• INSTRUÇÕES A SEGUIR: Reescreva a listagem inteira, substituindo "magnifier" por "magnifying glass" em todas as ocorrências e mantendo todo o resto inalterado.

::: LISTAGEM FORNECIDA

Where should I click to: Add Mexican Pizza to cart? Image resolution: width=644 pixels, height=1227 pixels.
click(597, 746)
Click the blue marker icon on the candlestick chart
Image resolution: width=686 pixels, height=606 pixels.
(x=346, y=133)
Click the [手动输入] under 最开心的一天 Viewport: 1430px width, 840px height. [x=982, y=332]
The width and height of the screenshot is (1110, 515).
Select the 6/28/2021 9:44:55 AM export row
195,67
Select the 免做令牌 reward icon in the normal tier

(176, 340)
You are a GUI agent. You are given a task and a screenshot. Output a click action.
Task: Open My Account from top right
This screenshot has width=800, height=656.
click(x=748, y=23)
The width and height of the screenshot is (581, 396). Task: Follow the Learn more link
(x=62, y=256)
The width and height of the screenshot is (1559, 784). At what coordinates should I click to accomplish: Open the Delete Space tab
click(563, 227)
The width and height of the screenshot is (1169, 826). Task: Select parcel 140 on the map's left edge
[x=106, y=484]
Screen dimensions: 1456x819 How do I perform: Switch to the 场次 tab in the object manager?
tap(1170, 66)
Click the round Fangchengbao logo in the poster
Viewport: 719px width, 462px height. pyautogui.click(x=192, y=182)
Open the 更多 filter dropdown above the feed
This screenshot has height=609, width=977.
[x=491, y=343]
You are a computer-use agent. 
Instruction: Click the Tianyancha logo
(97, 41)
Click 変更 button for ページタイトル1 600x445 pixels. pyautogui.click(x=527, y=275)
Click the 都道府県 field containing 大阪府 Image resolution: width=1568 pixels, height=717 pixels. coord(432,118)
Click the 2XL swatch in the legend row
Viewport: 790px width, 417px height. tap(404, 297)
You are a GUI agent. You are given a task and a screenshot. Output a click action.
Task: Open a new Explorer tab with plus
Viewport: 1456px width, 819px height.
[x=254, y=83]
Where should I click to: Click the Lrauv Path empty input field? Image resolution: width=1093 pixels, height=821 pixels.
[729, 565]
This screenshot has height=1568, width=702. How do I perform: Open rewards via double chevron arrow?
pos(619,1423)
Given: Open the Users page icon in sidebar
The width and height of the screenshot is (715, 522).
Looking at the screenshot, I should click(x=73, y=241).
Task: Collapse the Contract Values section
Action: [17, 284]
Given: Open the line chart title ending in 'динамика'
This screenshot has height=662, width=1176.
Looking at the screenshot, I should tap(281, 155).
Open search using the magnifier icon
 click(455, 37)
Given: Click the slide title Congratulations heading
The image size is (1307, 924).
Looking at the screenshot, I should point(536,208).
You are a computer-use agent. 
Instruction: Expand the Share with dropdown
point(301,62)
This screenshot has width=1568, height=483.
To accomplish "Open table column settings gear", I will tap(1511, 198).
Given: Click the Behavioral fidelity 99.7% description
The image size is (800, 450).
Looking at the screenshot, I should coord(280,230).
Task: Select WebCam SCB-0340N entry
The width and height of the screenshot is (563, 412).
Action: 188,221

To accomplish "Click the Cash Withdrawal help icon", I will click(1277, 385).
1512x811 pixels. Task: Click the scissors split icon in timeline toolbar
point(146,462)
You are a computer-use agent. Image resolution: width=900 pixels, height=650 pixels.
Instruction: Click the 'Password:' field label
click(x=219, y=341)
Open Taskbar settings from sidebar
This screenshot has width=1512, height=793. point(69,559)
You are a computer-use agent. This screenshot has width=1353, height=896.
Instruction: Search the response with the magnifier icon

::::::

• SOLUÇÃO DO PROBLEMA:
Where should I click to: Add Mexican Pizza to cart? Image resolution: width=644 pixels, height=1227 pixels.
click(597, 746)
Click the blue marker icon on the candlestick chart
Image resolution: width=686 pixels, height=606 pixels.
(x=346, y=133)
Click the [手动输入] under 最开心的一天 Viewport: 1430px width, 840px height. [x=982, y=332]
The width and height of the screenshot is (1110, 515).
Select the 6/28/2021 9:44:55 AM export row
195,67
Select the 免做令牌 reward icon in the normal tier

(176, 340)
You are a GUI agent. You are given a task and a screenshot. Output a click action.
Task: Open My Account from top right
This screenshot has width=800, height=656.
click(x=748, y=23)
The width and height of the screenshot is (581, 396). Task: Follow the Learn more link
(x=62, y=256)
The width and height of the screenshot is (1559, 784). At what coordinates should I click to accomplish: Open the Delete Space tab
click(563, 227)
The width and height of the screenshot is (1169, 826). Task: Select parcel 140 on the map's left edge
[x=106, y=484]
Screen dimensions: 1456x819 How do I perform: Switch to the 场次 tab in the object manager?
tap(1170, 66)
Click the round Fangchengbao logo in the poster
Viewport: 719px width, 462px height. pyautogui.click(x=192, y=182)
Open the 更多 filter dropdown above the feed
This screenshot has height=609, width=977.
[x=491, y=343]
You are a computer-use agent. 
Instruction: Click the Tianyancha logo
(97, 41)
Click 変更 button for ページタイトル1 600x445 pixels. pyautogui.click(x=527, y=275)
Click the 都道府県 field containing 大阪府 Image resolution: width=1568 pixels, height=717 pixels. coord(432,118)
Click the 2XL swatch in the legend row
Viewport: 790px width, 417px height. tap(404, 297)
You are a GUI agent. You are given a task and a screenshot. Output a click action.
Task: Open a new Explorer tab with plus
Viewport: 1456px width, 819px height.
[x=254, y=83]
Where should I click to: Click the Lrauv Path empty input field? Image resolution: width=1093 pixels, height=821 pixels.
[729, 565]
This screenshot has height=1568, width=702. How do I perform: Open rewards via double chevron arrow?
pos(619,1423)
Given: Open the Users page icon in sidebar
The width and height of the screenshot is (715, 522).
Looking at the screenshot, I should click(x=73, y=241).
Task: Collapse the Contract Values section
Action: [17, 284]
Given: Open the line chart title ending in 'динамика'
This screenshot has height=662, width=1176.
Looking at the screenshot, I should tap(281, 155).
Open search using the magnifying glass icon
 click(455, 37)
Given: Click the slide title Congratulations heading
The image size is (1307, 924).
Looking at the screenshot, I should point(536,208).
You are a computer-use agent. 
Instruction: Expand the Share with dropdown
point(301,62)
This screenshot has width=1568, height=483.
To accomplish "Open table column settings gear", I will tap(1511, 198).
Given: Click the Behavioral fidelity 99.7% description
The image size is (800, 450).
Looking at the screenshot, I should coord(280,230).
Task: Select WebCam SCB-0340N entry
The width and height of the screenshot is (563, 412).
Action: 188,221

To accomplish "Click the Cash Withdrawal help icon", I will click(1277, 385).
1512x811 pixels. Task: Click the scissors split icon in timeline toolbar
point(146,462)
You are a computer-use agent. Image resolution: width=900 pixels, height=650 pixels.
Instruction: Click the 'Password:' field label
click(x=219, y=341)
Open Taskbar settings from sidebar
This screenshot has width=1512, height=793. point(69,559)
You are a computer-use agent. This screenshot has width=1353, height=896.
Instruction: Search the response with the magnifying glass icon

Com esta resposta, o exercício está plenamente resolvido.